Please write out exactly the lines of the data below from the line holding "Screen dimensions: 1197x632" through the line holding "Given: Select the", and leave out the rest.
Content starts
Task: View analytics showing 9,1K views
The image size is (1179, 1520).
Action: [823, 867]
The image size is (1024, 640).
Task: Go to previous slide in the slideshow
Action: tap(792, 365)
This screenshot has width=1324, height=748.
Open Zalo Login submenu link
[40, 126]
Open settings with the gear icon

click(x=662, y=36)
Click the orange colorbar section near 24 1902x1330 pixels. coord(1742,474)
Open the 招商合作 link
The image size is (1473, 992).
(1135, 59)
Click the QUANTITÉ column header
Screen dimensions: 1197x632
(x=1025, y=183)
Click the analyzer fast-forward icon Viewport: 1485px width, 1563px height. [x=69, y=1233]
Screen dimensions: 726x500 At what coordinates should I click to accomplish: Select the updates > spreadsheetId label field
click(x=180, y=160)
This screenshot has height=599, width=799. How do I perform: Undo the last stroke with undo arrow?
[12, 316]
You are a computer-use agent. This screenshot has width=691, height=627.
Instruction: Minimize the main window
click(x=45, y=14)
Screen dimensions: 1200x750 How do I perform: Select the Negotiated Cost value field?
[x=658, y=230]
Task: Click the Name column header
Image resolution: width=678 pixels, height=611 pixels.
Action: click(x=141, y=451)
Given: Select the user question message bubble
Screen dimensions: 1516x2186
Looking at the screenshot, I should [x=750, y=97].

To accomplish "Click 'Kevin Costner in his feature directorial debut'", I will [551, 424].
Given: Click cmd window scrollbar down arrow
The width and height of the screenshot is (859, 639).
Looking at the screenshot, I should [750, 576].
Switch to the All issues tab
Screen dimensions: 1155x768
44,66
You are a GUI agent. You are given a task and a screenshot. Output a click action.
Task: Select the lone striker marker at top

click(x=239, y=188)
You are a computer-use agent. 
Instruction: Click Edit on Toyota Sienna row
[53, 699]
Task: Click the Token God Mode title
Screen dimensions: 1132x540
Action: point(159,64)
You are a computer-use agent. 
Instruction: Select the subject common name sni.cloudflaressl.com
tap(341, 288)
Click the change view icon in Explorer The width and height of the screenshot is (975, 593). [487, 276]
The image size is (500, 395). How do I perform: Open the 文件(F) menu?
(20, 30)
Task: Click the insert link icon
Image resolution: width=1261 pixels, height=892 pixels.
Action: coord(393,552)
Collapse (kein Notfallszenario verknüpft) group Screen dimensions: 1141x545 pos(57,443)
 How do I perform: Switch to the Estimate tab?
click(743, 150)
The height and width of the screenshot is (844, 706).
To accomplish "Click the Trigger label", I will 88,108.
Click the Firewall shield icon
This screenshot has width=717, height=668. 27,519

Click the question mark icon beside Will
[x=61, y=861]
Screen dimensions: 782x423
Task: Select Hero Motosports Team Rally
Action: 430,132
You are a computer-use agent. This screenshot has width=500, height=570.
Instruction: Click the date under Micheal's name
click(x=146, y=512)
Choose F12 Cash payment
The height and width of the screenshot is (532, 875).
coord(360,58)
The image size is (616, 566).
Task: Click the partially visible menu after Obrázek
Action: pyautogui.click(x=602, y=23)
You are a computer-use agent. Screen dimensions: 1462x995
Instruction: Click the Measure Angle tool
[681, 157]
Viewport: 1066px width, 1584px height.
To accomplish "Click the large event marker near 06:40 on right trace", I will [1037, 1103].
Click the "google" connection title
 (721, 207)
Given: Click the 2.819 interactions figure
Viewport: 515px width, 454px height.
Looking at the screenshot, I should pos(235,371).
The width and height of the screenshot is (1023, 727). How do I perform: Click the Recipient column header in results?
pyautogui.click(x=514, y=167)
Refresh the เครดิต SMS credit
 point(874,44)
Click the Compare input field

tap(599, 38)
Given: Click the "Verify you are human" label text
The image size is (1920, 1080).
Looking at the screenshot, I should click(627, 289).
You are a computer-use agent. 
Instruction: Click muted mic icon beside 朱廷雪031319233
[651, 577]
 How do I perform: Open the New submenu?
Content ends
*RESPONSE TO THIS TASK*
Screen dimensions: 1197x632
(x=1025, y=183)
Click the analyzer fast-forward icon Viewport: 1485px width, 1563px height. [x=69, y=1233]
Screen dimensions: 726x500 At what coordinates should I click to accomplish: Select the updates > spreadsheetId label field
click(x=180, y=160)
This screenshot has height=599, width=799. How do I perform: Undo the last stroke with undo arrow?
[12, 316]
You are a computer-use agent. This screenshot has width=691, height=627.
Instruction: Minimize the main window
click(x=45, y=14)
Screen dimensions: 1200x750 How do I perform: Select the Negotiated Cost value field?
[x=658, y=230]
Task: Click the Name column header
Image resolution: width=678 pixels, height=611 pixels.
Action: click(x=141, y=451)
Given: Select the user question message bubble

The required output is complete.